些細なトラブルが凶悪な事件に発展する映画ヒーローショー

映画『ヒーローショー』

ヒーローショー

ヒーローショーは2010年に公開された、漫才コンビジャルジャルが主演の井筒監督の作品。

正義の味方と悪役が登場するヒーローショーが最初の舞台でありながら、子供が見ることのできないR指定。その理由は、子供に正義を教えるヒーローショーとは大きく違い、ちょっとした事件から凄惨なバイオレンスへと発展していくストーリー。

先輩にヒーローショーの悪役のバイトを紹介してもらうが、バイト仲間がバイトを紹介してくれた先輩の彼女を寝取ったことから事件は起こる。本当は間違いをただすはずの行動が、エスカレートして暴力へ。解決しようとしたはずが更なる暴力を生み、人が絡めば絡むほど事件は大きくなる。ちょっとした脅しのはずが、大きな殺人事件へと発展してしまう。

このヒーローショー、映画での舞台設定は千葉県ですが、実は東大阪殺人事件を題材にしているといわれています。

付き合っていた彼女にちょっかいをかけられ、少し〆るつもりで暴力を使ってしまう。恐喝と暴力を振るわれた相手が、仲間に相談し、同じ手段で報復に出てしう。

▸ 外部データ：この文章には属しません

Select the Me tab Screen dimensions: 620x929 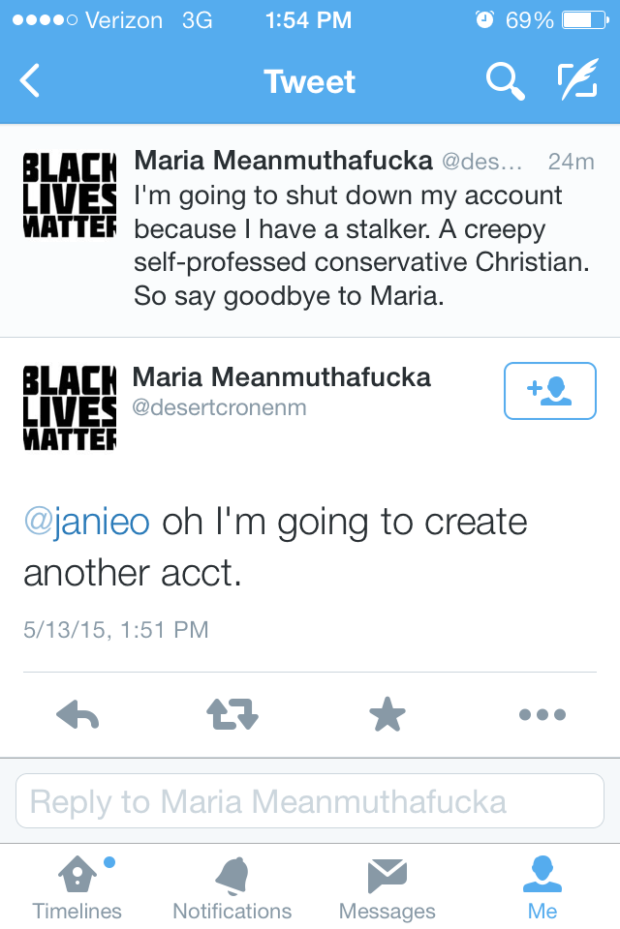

集団心理も働き、結果的に2人が報復により生き埋めにされ殺された事件。

この東大阪殺人事件を知ったうえでこの作品を見ると、現実のほうがもっと凄惨で見ていられないような状況だったのではないかと考えてしまう。現在、この東大阪殺人事件で係わった人物たちは逮捕された。暴行等をエスカレートさせた人物は死刑を求刑され、主犯格は無期懲役、その他事件にかかわった人物たちは、それぞれ10年以上の懲役刑に服している。

この映画は、トラブルを暴力や脅しで解決しようとすれば、思いもよらぬ方向へ進んでしまうかもしれない。という警鐘なのだろうと思う。